> _To do_: Reproduce each line of the listing below verbatim, without any alteration.

> _Item position listing_:
>>>>

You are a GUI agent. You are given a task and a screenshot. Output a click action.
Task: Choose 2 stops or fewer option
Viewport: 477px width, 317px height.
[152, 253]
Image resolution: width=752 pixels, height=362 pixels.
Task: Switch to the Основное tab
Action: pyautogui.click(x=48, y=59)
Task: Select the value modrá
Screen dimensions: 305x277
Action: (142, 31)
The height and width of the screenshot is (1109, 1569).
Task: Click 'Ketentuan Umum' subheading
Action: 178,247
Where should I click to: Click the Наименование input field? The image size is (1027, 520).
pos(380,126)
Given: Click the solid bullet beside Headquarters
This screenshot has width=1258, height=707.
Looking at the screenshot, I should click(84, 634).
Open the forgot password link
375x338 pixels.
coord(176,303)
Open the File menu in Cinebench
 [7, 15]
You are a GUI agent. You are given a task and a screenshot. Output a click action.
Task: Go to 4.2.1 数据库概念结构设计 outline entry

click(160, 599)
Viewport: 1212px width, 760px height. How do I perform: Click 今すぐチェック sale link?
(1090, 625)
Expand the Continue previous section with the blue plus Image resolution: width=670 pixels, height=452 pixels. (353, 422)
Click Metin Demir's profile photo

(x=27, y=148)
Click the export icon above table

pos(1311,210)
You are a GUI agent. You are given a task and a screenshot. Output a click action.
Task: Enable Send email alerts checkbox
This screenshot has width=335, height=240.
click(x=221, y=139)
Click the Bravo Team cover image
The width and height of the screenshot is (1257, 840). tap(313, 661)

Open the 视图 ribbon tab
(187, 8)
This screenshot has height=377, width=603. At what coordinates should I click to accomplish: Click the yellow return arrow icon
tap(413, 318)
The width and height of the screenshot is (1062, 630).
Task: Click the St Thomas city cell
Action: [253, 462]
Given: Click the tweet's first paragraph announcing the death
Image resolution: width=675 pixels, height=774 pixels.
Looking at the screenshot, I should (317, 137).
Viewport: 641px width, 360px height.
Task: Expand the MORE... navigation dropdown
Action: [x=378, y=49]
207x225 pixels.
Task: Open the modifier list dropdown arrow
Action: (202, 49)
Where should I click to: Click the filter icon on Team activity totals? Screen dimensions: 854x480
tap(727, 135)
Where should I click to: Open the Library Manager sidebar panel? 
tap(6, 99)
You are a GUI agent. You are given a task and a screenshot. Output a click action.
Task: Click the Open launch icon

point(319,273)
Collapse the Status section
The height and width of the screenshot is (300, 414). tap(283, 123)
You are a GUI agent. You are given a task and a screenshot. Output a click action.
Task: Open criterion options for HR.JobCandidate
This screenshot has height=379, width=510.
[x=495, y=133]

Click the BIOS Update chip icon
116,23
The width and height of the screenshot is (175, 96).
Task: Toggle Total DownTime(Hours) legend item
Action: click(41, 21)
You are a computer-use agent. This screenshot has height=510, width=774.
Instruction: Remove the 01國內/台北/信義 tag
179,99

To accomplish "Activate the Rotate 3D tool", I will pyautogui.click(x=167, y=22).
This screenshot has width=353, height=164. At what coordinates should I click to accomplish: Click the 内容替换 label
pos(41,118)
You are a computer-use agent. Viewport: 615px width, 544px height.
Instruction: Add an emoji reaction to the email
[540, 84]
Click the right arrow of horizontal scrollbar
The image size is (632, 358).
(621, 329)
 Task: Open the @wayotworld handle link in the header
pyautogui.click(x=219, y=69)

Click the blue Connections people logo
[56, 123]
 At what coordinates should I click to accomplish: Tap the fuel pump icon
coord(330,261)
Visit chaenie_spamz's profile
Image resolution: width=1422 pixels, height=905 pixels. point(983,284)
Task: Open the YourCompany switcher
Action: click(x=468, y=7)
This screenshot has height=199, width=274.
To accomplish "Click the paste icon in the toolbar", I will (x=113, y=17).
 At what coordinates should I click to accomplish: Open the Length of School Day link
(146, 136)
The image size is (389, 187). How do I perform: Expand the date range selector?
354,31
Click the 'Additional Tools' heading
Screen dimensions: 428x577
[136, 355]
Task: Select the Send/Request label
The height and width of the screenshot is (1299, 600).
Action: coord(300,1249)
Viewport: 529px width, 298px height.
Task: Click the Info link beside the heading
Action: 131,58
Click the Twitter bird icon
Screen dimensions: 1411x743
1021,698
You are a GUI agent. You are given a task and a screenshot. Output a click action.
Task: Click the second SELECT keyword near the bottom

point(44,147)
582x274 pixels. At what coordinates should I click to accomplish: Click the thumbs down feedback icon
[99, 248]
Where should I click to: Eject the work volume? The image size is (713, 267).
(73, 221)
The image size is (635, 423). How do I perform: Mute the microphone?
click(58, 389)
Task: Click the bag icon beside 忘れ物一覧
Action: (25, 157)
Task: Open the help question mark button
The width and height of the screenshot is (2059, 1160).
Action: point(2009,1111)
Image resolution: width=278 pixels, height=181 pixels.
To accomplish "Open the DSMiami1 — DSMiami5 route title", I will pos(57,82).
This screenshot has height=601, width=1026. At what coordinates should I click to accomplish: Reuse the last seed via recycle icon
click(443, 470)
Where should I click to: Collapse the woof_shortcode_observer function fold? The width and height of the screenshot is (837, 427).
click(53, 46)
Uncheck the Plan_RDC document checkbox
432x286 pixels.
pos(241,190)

<<<<

> _Output of the exercise_:
You are a GUI agent. You are given a task and a screenshot. Output a click action.
Task: Choose 2 stops or fewer option
Viewport: 477px width, 317px height.
[152, 253]
Image resolution: width=752 pixels, height=362 pixels.
Task: Switch to the Основное tab
Action: pyautogui.click(x=48, y=59)
Task: Select the value modrá
Screen dimensions: 305x277
Action: (142, 31)
The height and width of the screenshot is (1109, 1569).
Task: Click 'Ketentuan Umum' subheading
Action: 178,247
Where should I click to: Click the Наименование input field? The image size is (1027, 520).
pos(380,126)
Given: Click the solid bullet beside Headquarters
This screenshot has width=1258, height=707.
Looking at the screenshot, I should click(84, 634).
Open the forgot password link
375x338 pixels.
coord(176,303)
Open the File menu in Cinebench
 [7, 15]
You are a GUI agent. You are given a task and a screenshot. Output a click action.
Task: Go to 4.2.1 数据库概念结构设计 outline entry

click(160, 599)
Viewport: 1212px width, 760px height. How do I perform: Click 今すぐチェック sale link?
(1090, 625)
Expand the Continue previous section with the blue plus Image resolution: width=670 pixels, height=452 pixels. (353, 422)
Click Metin Demir's profile photo

(x=27, y=148)
Click the export icon above table

pos(1311,210)
You are a GUI agent. You are given a task and a screenshot. Output a click action.
Task: Enable Send email alerts checkbox
This screenshot has width=335, height=240.
click(x=221, y=139)
Click the Bravo Team cover image
The width and height of the screenshot is (1257, 840). tap(313, 661)

Open the 视图 ribbon tab
(187, 8)
This screenshot has height=377, width=603. At what coordinates should I click to accomplish: Click the yellow return arrow icon
tap(413, 318)
The width and height of the screenshot is (1062, 630).
Task: Click the St Thomas city cell
Action: [253, 462]
Given: Click the tweet's first paragraph announcing the death
Image resolution: width=675 pixels, height=774 pixels.
Looking at the screenshot, I should (317, 137).
Viewport: 641px width, 360px height.
Task: Expand the MORE... navigation dropdown
Action: [x=378, y=49]
207x225 pixels.
Task: Open the modifier list dropdown arrow
Action: (202, 49)
Where should I click to: Click the filter icon on Team activity totals? Screen dimensions: 854x480
tap(727, 135)
Where should I click to: Open the Library Manager sidebar panel? 
tap(6, 99)
You are a GUI agent. You are given a task and a screenshot. Output a click action.
Task: Click the Open launch icon

point(319,273)
Collapse the Status section
The height and width of the screenshot is (300, 414). tap(283, 123)
You are a GUI agent. You are given a task and a screenshot. Output a click action.
Task: Open criterion options for HR.JobCandidate
This screenshot has height=379, width=510.
[x=495, y=133]

Click the BIOS Update chip icon
116,23
The width and height of the screenshot is (175, 96).
Task: Toggle Total DownTime(Hours) legend item
Action: click(41, 21)
You are a computer-use agent. This screenshot has height=510, width=774.
Instruction: Remove the 01國內/台北/信義 tag
179,99

To accomplish "Activate the Rotate 3D tool", I will pyautogui.click(x=167, y=22).
This screenshot has width=353, height=164. At what coordinates should I click to accomplish: Click the 内容替换 label
pos(41,118)
You are a computer-use agent. Viewport: 615px width, 544px height.
Instruction: Add an emoji reaction to the email
[540, 84]
Click the right arrow of horizontal scrollbar
The image size is (632, 358).
(621, 329)
 Task: Open the @wayotworld handle link in the header
pyautogui.click(x=219, y=69)

Click the blue Connections people logo
[56, 123]
 At what coordinates should I click to accomplish: Tap the fuel pump icon
coord(330,261)
Visit chaenie_spamz's profile
Image resolution: width=1422 pixels, height=905 pixels. point(983,284)
Task: Open the YourCompany switcher
Action: click(x=468, y=7)
This screenshot has height=199, width=274.
To accomplish "Click the paste icon in the toolbar", I will (x=113, y=17).
 At what coordinates should I click to accomplish: Open the Length of School Day link
(146, 136)
The image size is (389, 187). How do I perform: Expand the date range selector?
354,31
Click the 'Additional Tools' heading
Screen dimensions: 428x577
[136, 355]
Task: Select the Send/Request label
The height and width of the screenshot is (1299, 600).
Action: coord(300,1249)
Viewport: 529px width, 298px height.
Task: Click the Info link beside the heading
Action: 131,58
Click the Twitter bird icon
Screen dimensions: 1411x743
1021,698
You are a GUI agent. You are given a task and a screenshot. Output a click action.
Task: Click the second SELECT keyword near the bottom

point(44,147)
582x274 pixels. At what coordinates should I click to accomplish: Click the thumbs down feedback icon
[99, 248]
Where should I click to: Eject the work volume? The image size is (713, 267).
(73, 221)
The image size is (635, 423). How do I perform: Mute the microphone?
click(58, 389)
Task: Click the bag icon beside 忘れ物一覧
Action: (25, 157)
Task: Open the help question mark button
The width and height of the screenshot is (2059, 1160).
Action: point(2009,1111)
Image resolution: width=278 pixels, height=181 pixels.
To accomplish "Open the DSMiami1 — DSMiami5 route title", I will pos(57,82).
This screenshot has height=601, width=1026. At what coordinates should I click to accomplish: Reuse the last seed via recycle icon
click(443, 470)
Where should I click to: Collapse the woof_shortcode_observer function fold? The width and height of the screenshot is (837, 427).
click(53, 46)
Uncheck the Plan_RDC document checkbox
432x286 pixels.
pos(241,190)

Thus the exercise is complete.